Este é um drama muito maior do que parece. A minha avó sempre cozinhou bem, nunca lhe falhou o tempero, nem o requinte, nem a vontade de encher o prato a todos os meus amigos do secundário. Mas o drama que se instala no Natal é ela acreditar que as suas rabanadas são as melhores. E eu, que durante anos só comi as dela, passei a achar que o problema era meu e que talvez não gostasse de rabanadas. O problema só podia ser meu. Imaginar que a minha avó estaria a falhar na cozinha era um crime contra a História Universal das Avós que Cozinham Tudo Bem. Até ao dia em que me estreei no Euskalduna. Quando entrei, estava longe de imaginar que, em menos de três dentadas, resolveria alguns dos maiores mistérios da minha existência. Mas já lá vamos.
Há sempre uma energia poética quando juntamos avós e comida na mesma conversa. O jantar do Vasco Coelho Santos foi servido com uma poesia imensa. Desde a mistura de fumo e de mar das pataniscas de ouriço, do veludo amanteigado do folar transmontano, do aconchego e frescura da canja de galinha, do bacalhau à brás estaladiço e untuoso, do empadão simples e impressionante como a gola do atum de 300kg trazida à mesa antes de ser servida, do arroz de polvo cremoso e crocante a desfazer-se na boca e a explodir-me no peito, dos rojões e da morcela de arroz que já prometia só pelo aroma, da queijada com gelado de marmelo a saber a fruta colhida na hora à… rabanada!
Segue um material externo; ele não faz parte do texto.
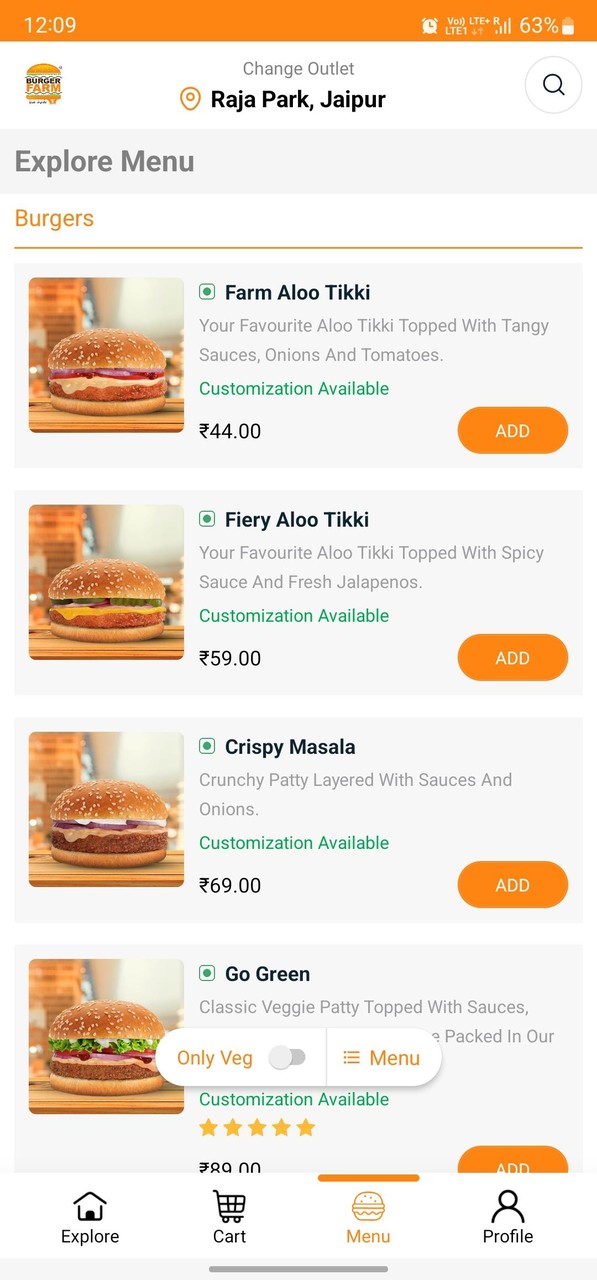The image size is (597, 1280).
Task: Add Fiery Aloo Tikki to cart
Action: click(x=512, y=657)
Finalmente. Apenas e só. Como se não houvesse mais mundo. Como se eu ainda não estivesse satisfeita. E não estava. 29 anos a comer a rabanada da minha avó, a não querer enfrentar o infortúnio de lhe dizer a verdade, a fingir que “nem é assim tão má”, a conformar-me com a ideia de ser eu o problema, a achar que não gostava de rabanadas. Até ao dia.
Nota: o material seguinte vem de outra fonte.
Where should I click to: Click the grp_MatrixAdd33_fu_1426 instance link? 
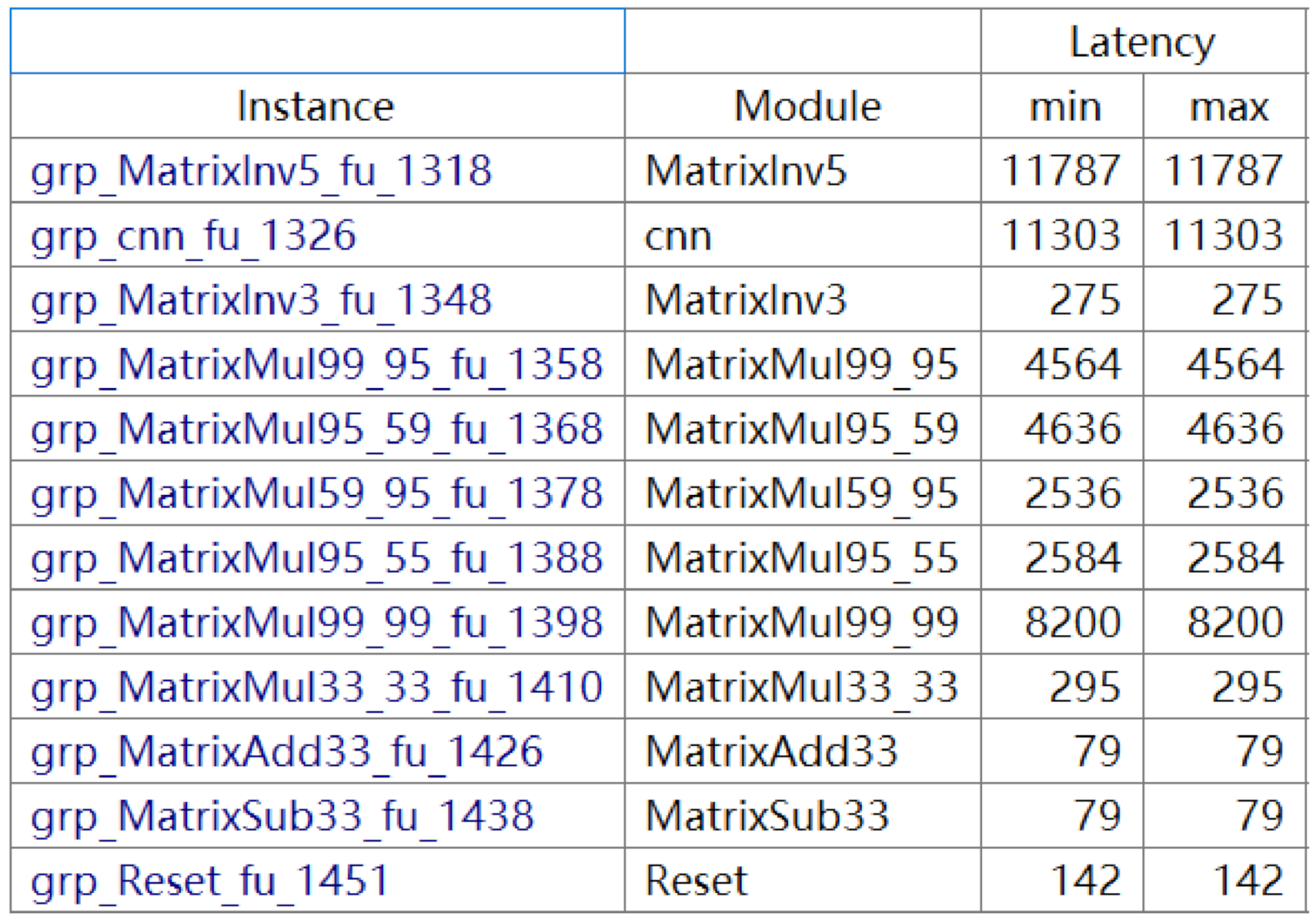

O Vasco queixa-se que a sua rabanada já cansa, que as pessoas só querem aquilo. Uma mistura de ícone e maldição. Eu disse-lhe:
De certeza que a Ruth Marlene também já não suporta que lhe peçam para cantar o “pisca, pisca”. Mas sabes o que é que ela faz? Canta na mesma.
E quando ele perguntou se tinha gostado do jantar, tal como com a minha avó, faltou-me a coragem para lhe dizer a verdade. De tudo, o que mais gostei, foi a rabanada.
Continuo sem ser capaz de dizer a verdade se achar que vou magoar os outros. A rabanada do Vasco pode ser uma maldição para ele mas foi uma salvação para mim. Nunca gostei das rabanadas da minha avó.